**INPUT**
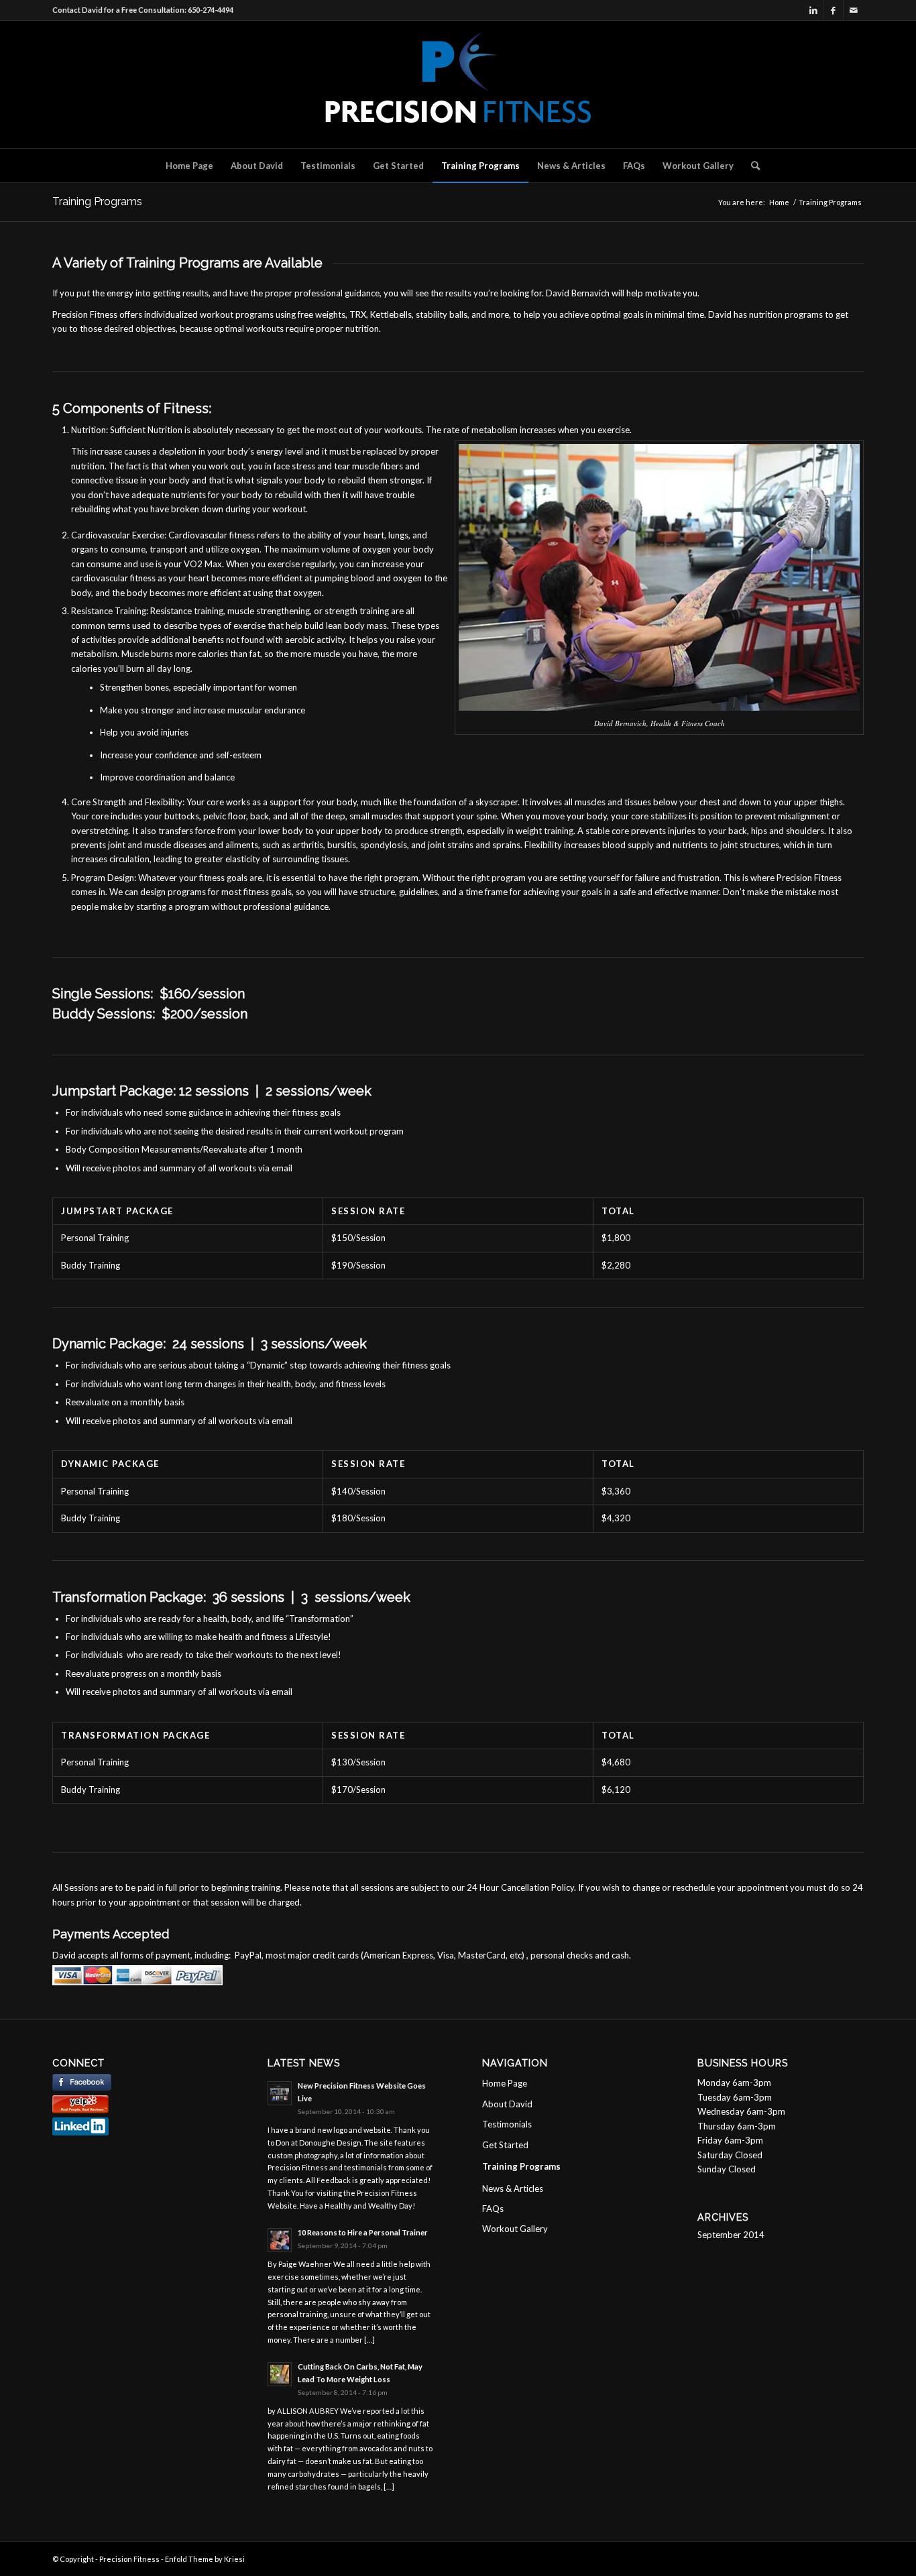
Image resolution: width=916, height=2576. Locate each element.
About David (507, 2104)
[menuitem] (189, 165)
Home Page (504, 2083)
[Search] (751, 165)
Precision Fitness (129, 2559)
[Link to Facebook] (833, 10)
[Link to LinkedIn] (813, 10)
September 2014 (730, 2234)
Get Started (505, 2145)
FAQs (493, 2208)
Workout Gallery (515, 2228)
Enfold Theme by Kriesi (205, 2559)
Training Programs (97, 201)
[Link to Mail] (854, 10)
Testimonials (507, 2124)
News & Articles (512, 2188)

**TASK DIRECTIONS**
Count the lines in the listing above that include the word "Link", and respond with that number alone.

**REPLY**
3